PAGE TEXT
========================

August 22 is an important date to folklore fans. It is, in fact, the anniversary of the first appearance of the (originally hyphenated) word “Folk-Lore” in print. The medium was a letter to the editor of the Athenæum, a scholarly journal, and the author was William John Thoms, although he wrote the letter under his pseudonym, Ambrose Merton.
Thoms is an interesting character in the history of both folklore and literature. Few people set out on purpose to coin a new word and succeed so completely that it becomes both an everyday term and the name of an academic discipline. A similarly small handful of people single-handedly found an academic journal that continues publication for over a hundred and fifty years. Only a tiny number of people do both. Such a fellow was William John Thoms; three years after coining the word folk-lore, he founded Notes & Queries, a journal that is still published to this day.
Thoms is a particularly dear figure to us at the American Folklife Center of the Library of Congress, because he did these things while maintaining a day job we can relate to: he was deputy librarian to the House of Lords, one house of the British legislature. Because of his largely behind-the-scenes role as a government employee, Thoms remains a much more obscure figure than most academics with similar accomplishments. I therefore thought it would be nice to highlight some of his contributions here, and make some of his own writings about folklore available.
Born in Westminster, England, on November 16, 1803, Thoms followed in his father’s footsteps to become a government clerk. But he always had a keen love of literature, and on the side he established himself as a member of various literary and antiquarian societies, through which he met esteemed men of letters including Thomas Amyot, Francis Douce, and John Bruce. With help from them, he published three volumes of Early Prose Romances (1827-1828), which were later republished in collected editions. He was also introduced to current works by antiquarians such as John Brand, mythologists such as Jacob Grimm, and romantic writers such as Sir Walter Scott, whose works influenced his thinking on old, traditional cultural materials. (Thoms particularly mentioned Scott’s essay on fairies, which was published as his introduction to the ballad “Tam Lin” or “Young Tamlane.”)
Thoms continued to publish edited books of old English literature under his own name through 1845, the year he was hired away from his previous secretarial job by the House of Lords. Thereafter for several years, his writings appeared under the pseudonym Ambrose Merton, perhaps to make sure people understood that his roles as a government librarian and a scholar were separate.
By 1846 he had an impressive list of publications, and was a fellow of the Society of Antiquaries and the Secretary of the Camden Society; in other words, he was an established and active scholar. He had for some years been thinking about the influence of technology on rural life, and was concerned that rural traditions might be damaged by increased travel and communications, symbolized especially in his mind by the railroad. Wondering if he might stimulate his fellow antiquarians in more rural parts of the country to document these traditions, he wrote the letter to the Athenæum suggesting a write-in column, in which people all over the country could publish such traditions.

========================

GIVEN DATA
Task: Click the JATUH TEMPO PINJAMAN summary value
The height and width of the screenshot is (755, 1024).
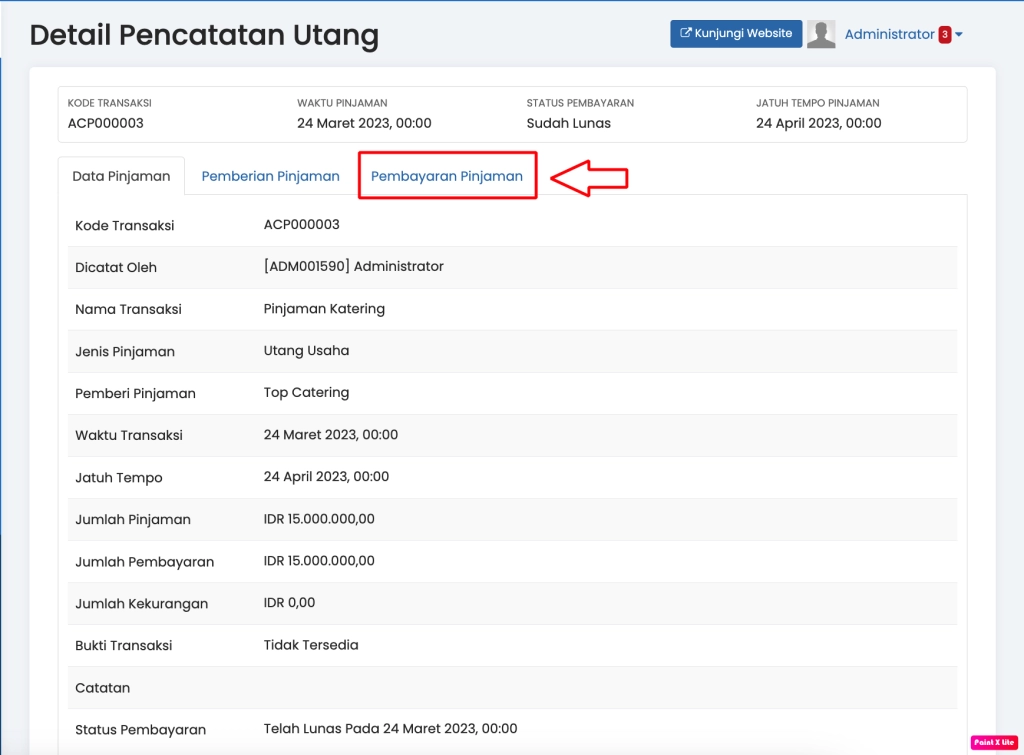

========================

Answer these from the article about William John Thoms:
1. Under what pseudonym did Thoms write his letter to the Athenæum?
2. What journal did he found three years after coining the word folk-lore?
3. What job did he hold for the House of Lords?

1. Ambrose Merton
2. Notes & Queries
3. Deputy librarian